=== Text to read ===
<<<<

The Boltzmann distribution is the more general one, $\rho \sim \exp(-E/kT)$, saying that the probabilities exponentially decrease with the energy. The energy $E=E(\vec x,\vec v)$ is a function of position and velocity. When the particular dependence on the position (potential energy) is substituted for $E$, we usually talk about the Boltzmann part (factor) of the distribution.
When we include the kinetic energy $E_k=mv^2/2$, we get the Maxwell part of the distribution. Sometimes, $\rho\sim \exp(-mv^2/2kT)$ is known as the Maxwell-Boltzmann distribution even if no potential energy $E_P$ is included in $E$. So Maxwell and Boltzmann differ as "kinetic" and "potential" part of the general Boltzmann distribution.
On the other hand, Maxwell-Boltzmann statistics is a rule how to statistically treat the information about many particles of the same "species". The rule, the only one known in classical (pre-quantum) physics, says that even though they may have the same properties, they are distinguishable. There is no distribution here – it's a rule saying that the positions $(\vec x_1,\vec x_2)$ and $(\vec x_2,\vec x_1)$ of two particles are distinct.

>>>>

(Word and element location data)
<<<<

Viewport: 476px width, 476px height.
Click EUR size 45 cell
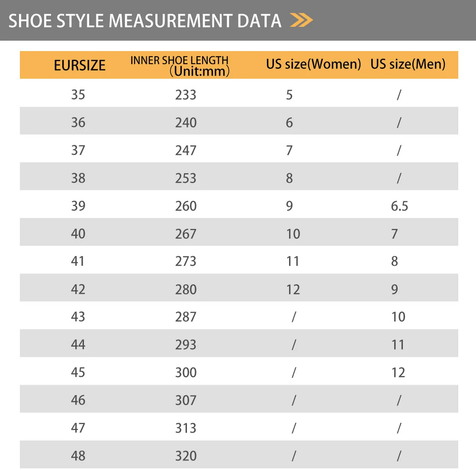coord(78,373)
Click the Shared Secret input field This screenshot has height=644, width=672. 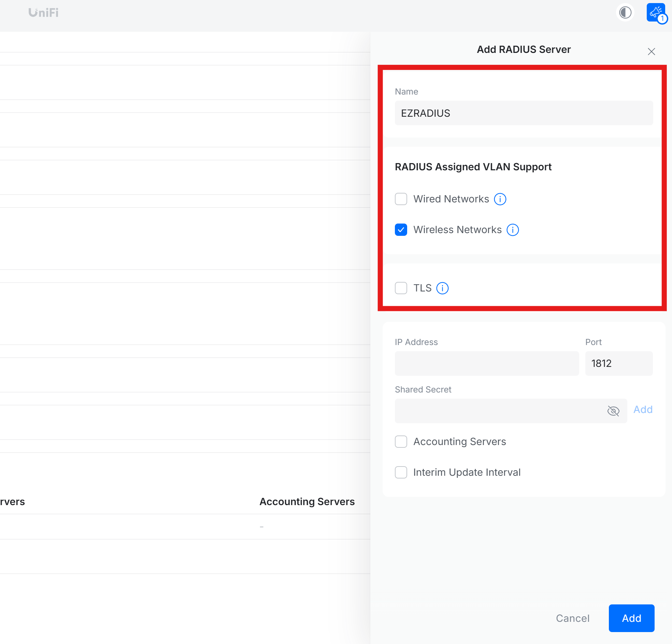point(497,411)
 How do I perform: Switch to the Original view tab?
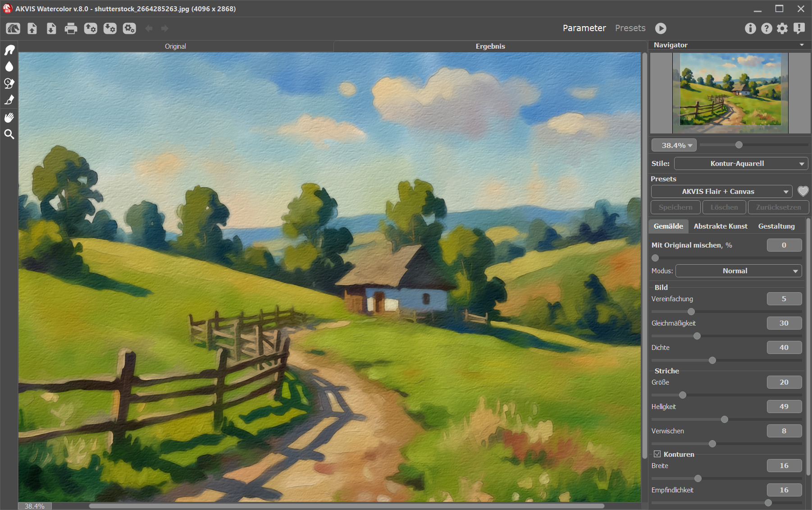point(175,46)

>>>>

=== Required work ===
1. In the passage on the Boltzmann distribution, why does Maxwell-Boltzmann statistics involve no distribution? Answer in one to three sentences.
2. Decide whether each statement agrees with the passage on the Boltzmann distribution. Answer yes or no and quote the words of the passage that decide it.
(a) Including the kinetic energy gives the Maxwell part of the distribution.
(b) The expression $\rho\sim \exp(-mv^2/2kT)$ is called the Maxwell-Boltzmann distribution only when potential energy is included in $E$.
(c) Classical physics knows several rules for treating particles of the same species.
3. Continue the passage on the Boltzmann distribution with a few sentences that follow on from its last sentence.

=== Task answers ===
1. Maxwell-Boltzmann statistics is a rule for statistically treating many particles of the same species, not a distribution. The rule says the particles are distinguishable even if they have the same properties, so the positions $(\vec x_1,\vec x_2)$ and $(\vec x_2,\vec x_1)$ of two particles count as distinct.

2.
(a) Yes: "When we include the kinetic energy $E_k=mv^2/2$, we get the Maxwell part of the distribution."
(b) No: "Sometimes, $\rho\sim \exp(-mv^2/2kT)$ is known as the Maxwell-Boltzmann distribution even if no potential energy $E_P$ is included in $E$."
(c) No: "The rule, the only one known in classical (pre-quantum) physics, says that even though they may have the same properties, they are distinguishable."

3.
The relationship between the statistics and the distribution (for one particle) is that the distribution may be derived from the statistics if we look for the most likely way to divide the energy among many particles of the same kind. The "most likely" means to maximize the volume of the phase space.
The Maxwell-Boltzmann statistics and distributions are being talked about especially in contrast with their quantum counterparts, the Bose-Einstein and Fermi-Dirac statistics/distributions. In those statistics, the particles are indistinguishable. Moreover, in the Fermi-Dirac statistics, at most 1 particle may have the same list of properties.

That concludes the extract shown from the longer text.